━━━ DATA SHOWN ━━━

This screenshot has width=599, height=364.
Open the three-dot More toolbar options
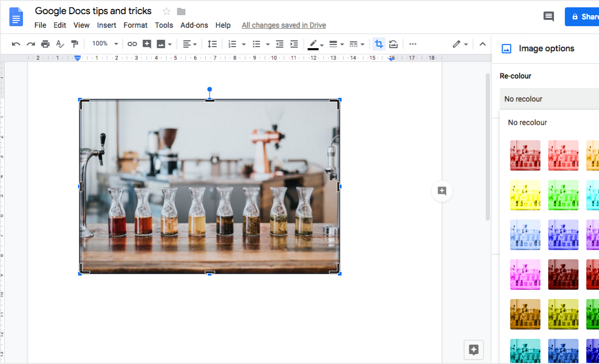point(413,44)
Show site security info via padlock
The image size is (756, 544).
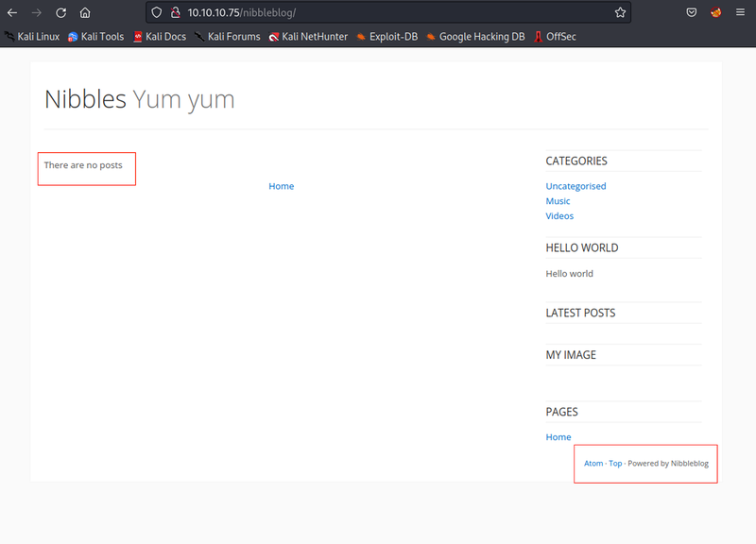(175, 13)
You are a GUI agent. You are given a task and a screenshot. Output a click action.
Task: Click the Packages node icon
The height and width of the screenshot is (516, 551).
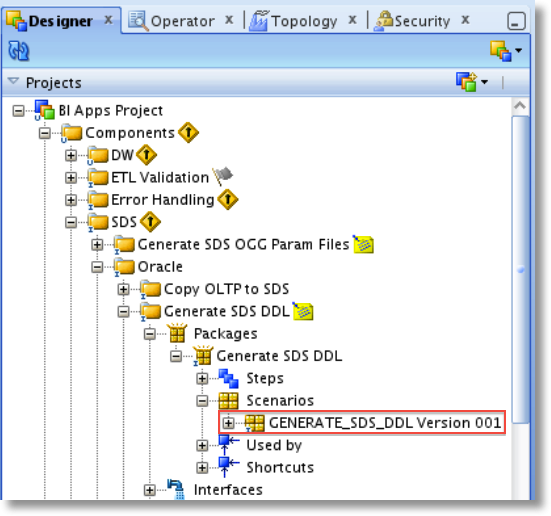click(x=177, y=333)
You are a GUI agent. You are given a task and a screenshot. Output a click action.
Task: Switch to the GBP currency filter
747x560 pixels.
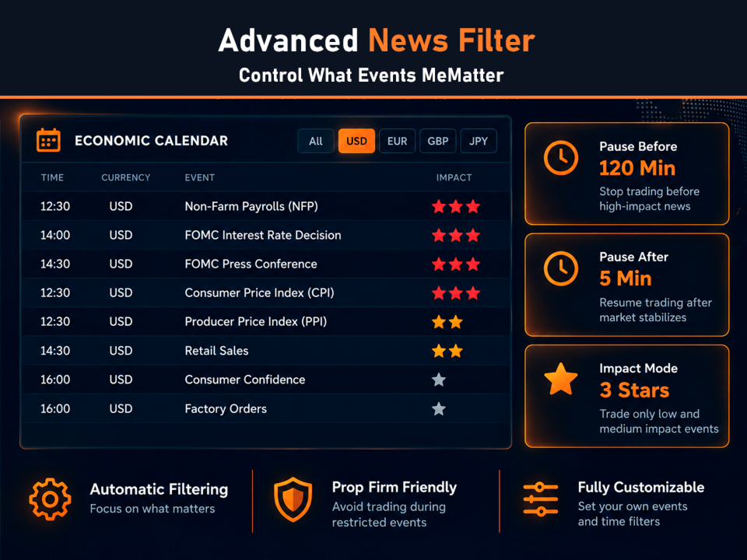coord(438,141)
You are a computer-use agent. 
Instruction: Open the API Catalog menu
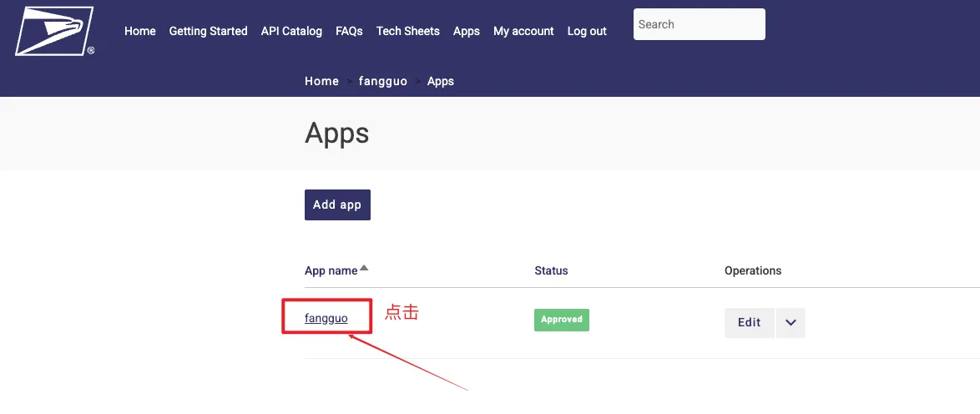pos(291,31)
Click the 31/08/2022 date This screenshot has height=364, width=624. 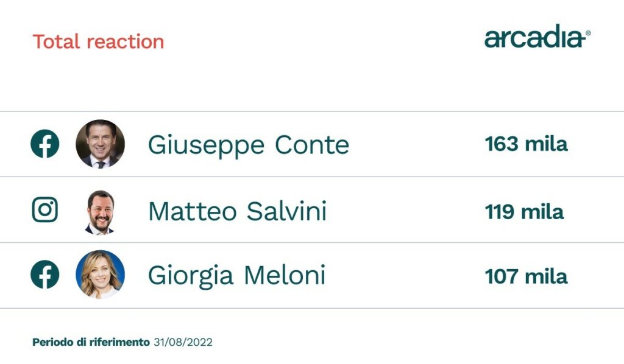coord(182,342)
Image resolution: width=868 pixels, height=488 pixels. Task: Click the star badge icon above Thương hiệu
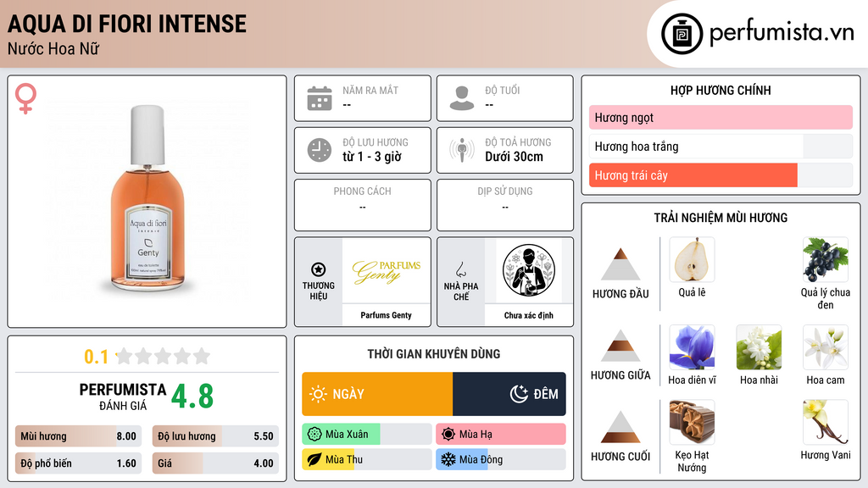tap(319, 269)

━━━

Would you restate word for word only the lines from the line with "Image resolution: width=868" to the last line above, with the pictures left out?

▸ RESPONSE AREA
Image resolution: width=868 pixels, height=488 pixels. Task: Click the star badge icon above Thương hiệu
tap(319, 269)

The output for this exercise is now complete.